Ich hatte seit 6 Tagen starke Schmerzen so dass ich weder sitzen, stehen oder liegen konnte. Also bin ich dann am 6. Tag statt zu Schule zum Arzt gegangen. Diagnose: Abszess. Sie hat mich zu einem Chirugen geschickt, war ihr zu groß. Chirurg schickt mich ins Krankenhaus, muss in einer OP entfernt werden. Chirurg im Krankenhaus sagte muss nur aufgeschnitten werden. (das auch noch an meinem Geburtstag… )
Heute war ich wieder im Krankenhaus zur Kontrolle, der Chirurg sagte es muss auf jeden fall operriert werden, weil dieses doofe Ding sonst immer wieder kommt.
Jetzt hoffe ich ihr könnt mir sagen, ob ich dise OP wirklich notwendig ist? Ich habe nähmlich wirklich Angst vor Krankenhäusern.
Ja die Op muss unbedingt sein. Wenn der Eiter nicht rausgeholt wird und die Entzündung bekämpft wird, können Fisteln entstehen (Verbindungsgänge zwischen Hohlorganen und der Außenwelt), die noch viel schlimmere Komplikationen machen können.
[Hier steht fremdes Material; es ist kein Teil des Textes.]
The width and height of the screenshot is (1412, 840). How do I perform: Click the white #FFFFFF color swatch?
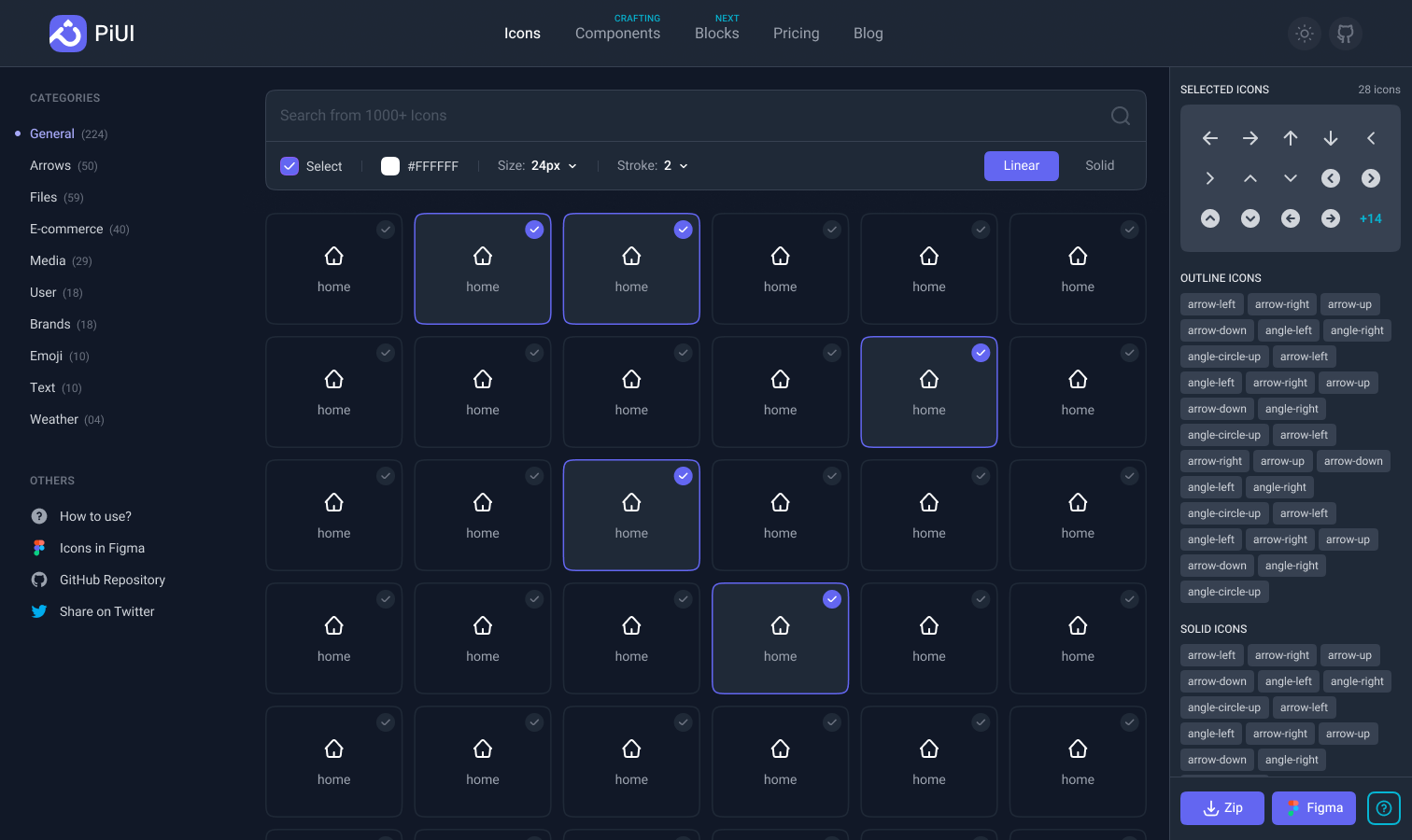(x=390, y=166)
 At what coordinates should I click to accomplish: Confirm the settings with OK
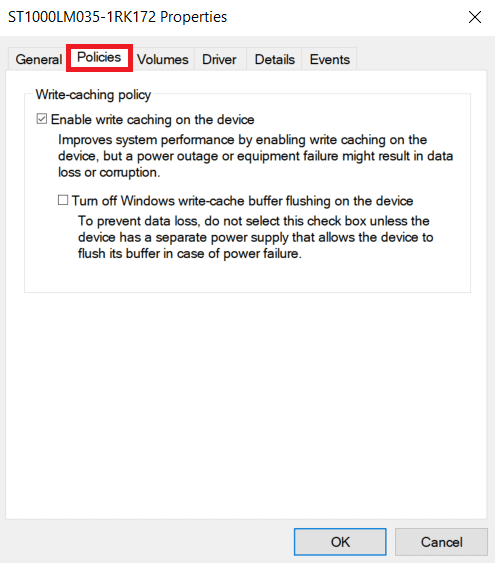point(340,542)
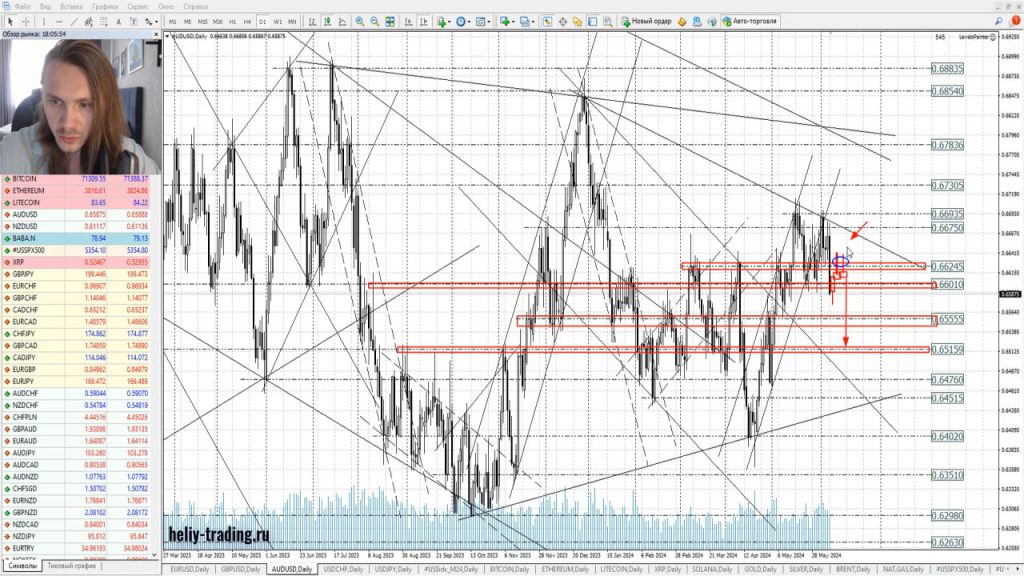The height and width of the screenshot is (576, 1024).
Task: Switch to the H1 timeframe
Action: click(232, 20)
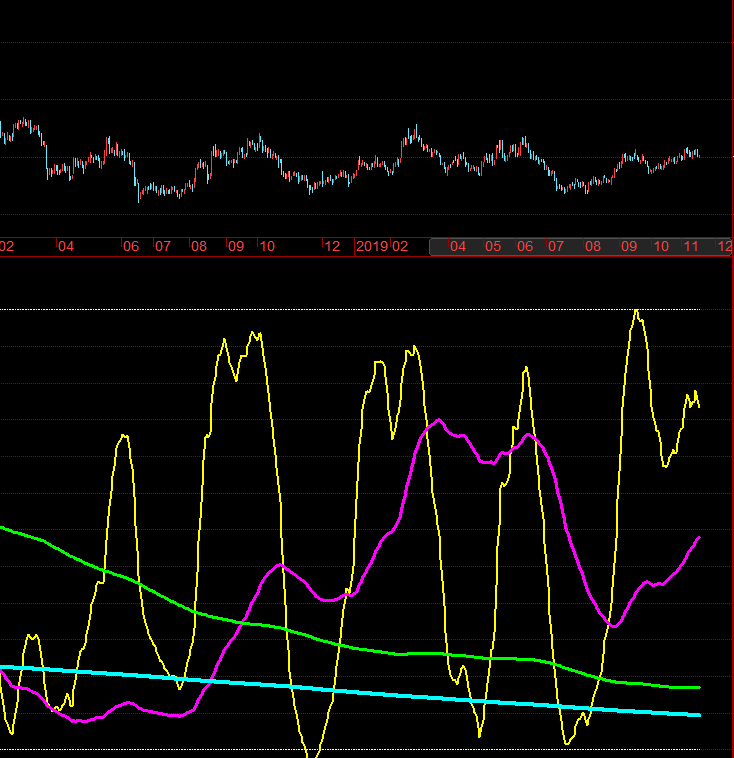The width and height of the screenshot is (734, 758).
Task: Select the 11 month label on time axis
Action: pos(691,247)
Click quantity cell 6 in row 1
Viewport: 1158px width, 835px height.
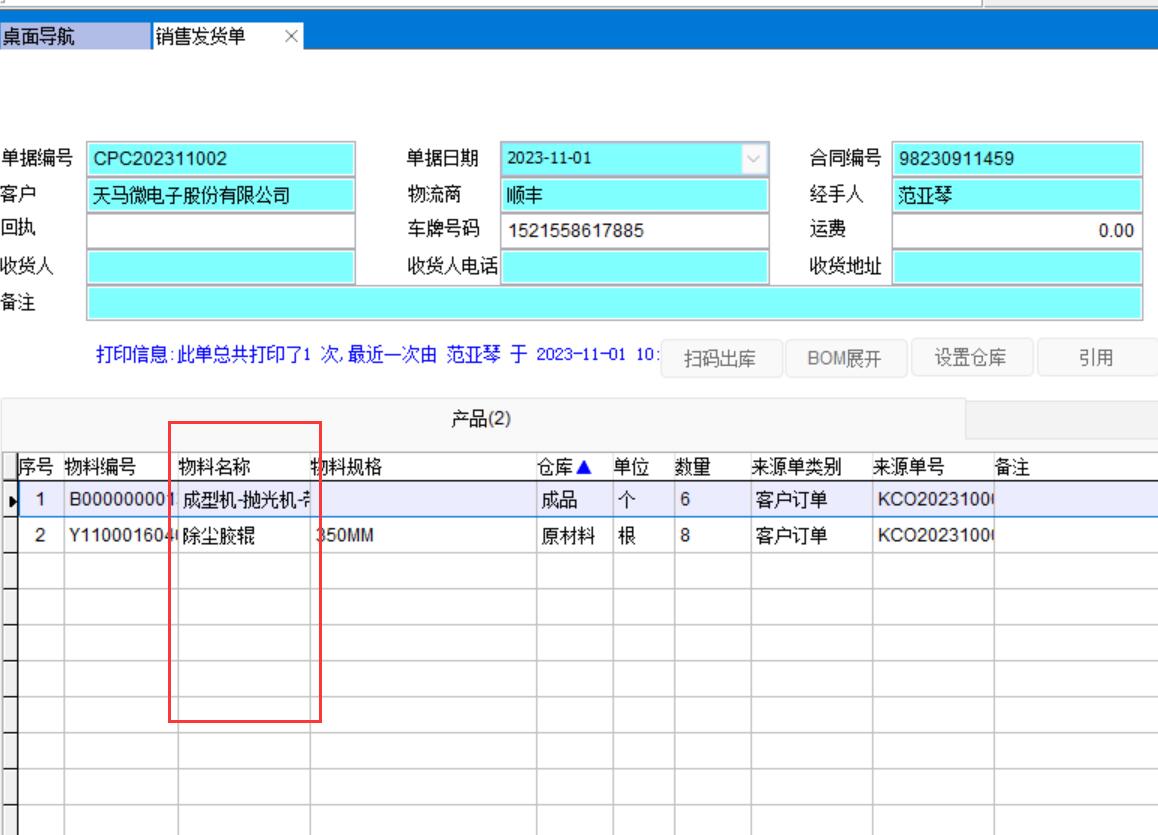[x=711, y=500]
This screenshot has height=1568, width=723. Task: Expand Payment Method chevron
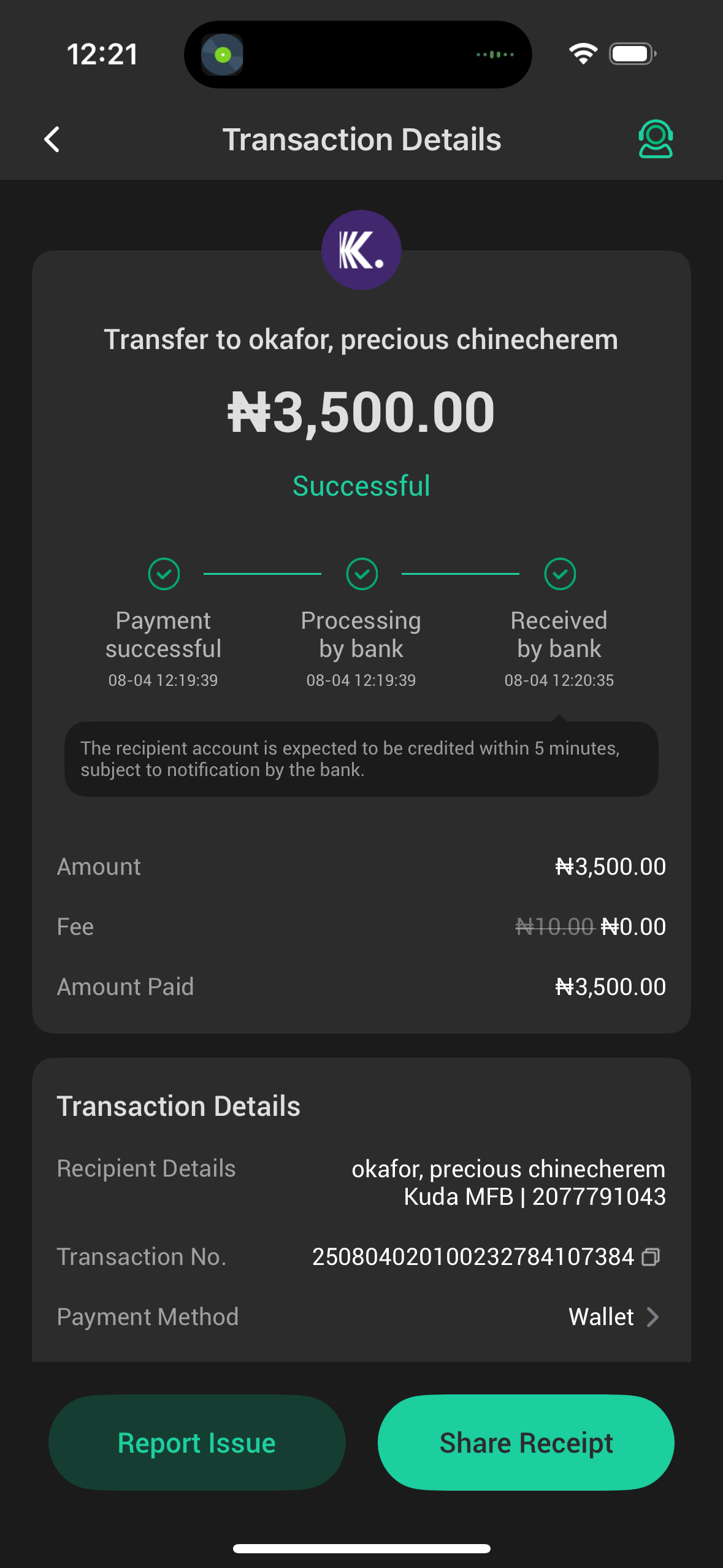[653, 1316]
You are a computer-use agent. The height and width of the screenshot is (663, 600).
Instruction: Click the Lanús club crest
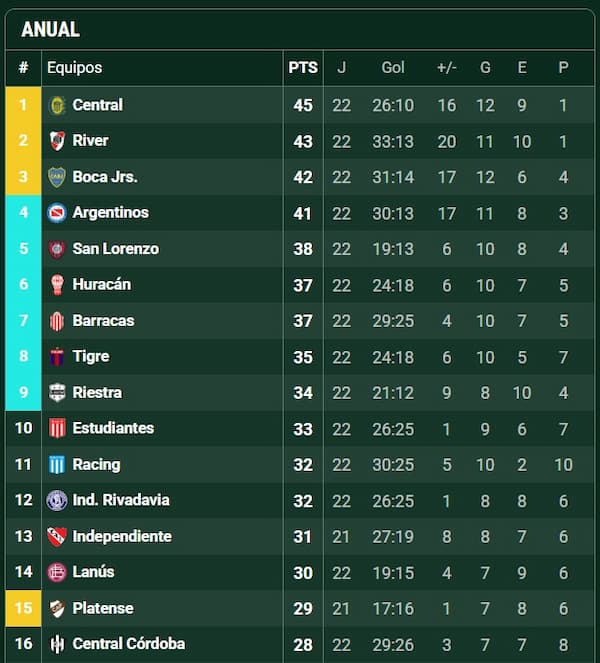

Hallo, leider hast Du weder geschrieben wo der Abszess ist, noch wie die Ärzte ihn betitelt haben. Falls es sich um eine Art Karbunkel handelt, kann ich Dir nur raten ihn operieren zu lassen, da dieser das umliegende Gewebe schädigt und eine große Raumforderung hat. Mir wurde versehentlich ein Karbunkel ausgedrückt. Es waren wahnsinnige Schmerzen und zurück ist eine große Beule am Bein geblieben. Lieber ein kleiner Schnitt und das war’s. Zur Not befrage noch einen anderen Arzt. Gruss
aus eigener Erfahrung muss ich dir sagen:
die Ärzte haben Recht. Der Abszess muss operativ eröffnet werden, besonders wenn du schon solche Schmerzen hast. Du könntest durch das Ding eine Blutvergiftung bekommen.
Je nach Größe kann man so eine OP auch ambulant bzw. mit örtlicher Betäubung durchführen und du kannst anschliessend nach Hause gehen.
ich kann aus eigener Erfahrung sagen, dass er geöffnet werden muss. Hatte einen Bremsenstich und dachte mir nichts dabei, dass er röter und dicker wurde, weil ich generell auf Insektenstiche überempfindlich reagiere.
Dann war Wochenende, das richtig übel war (SCHMERZEN!!!) und dann musste es - weil ich so lange gewartet habe - unter Kurznarkose geöffnet werden. Dann ging es wirklich besser (auch wenn täglich ein Jodband gewechselt werden musste).
Hatte drei Wochen später noch eine OP unter örtlicher Betäubung wo das Loch, dass die Bakterien gefressen hatten, oberflächlich geschlossen wurde.
Nun hab ich ein Loch „innerlich“ und eine hässliche Narbe auf der Schulter. Von daher, kann ich nur dringend raten, so schnell wie möglich zum Chirurgen.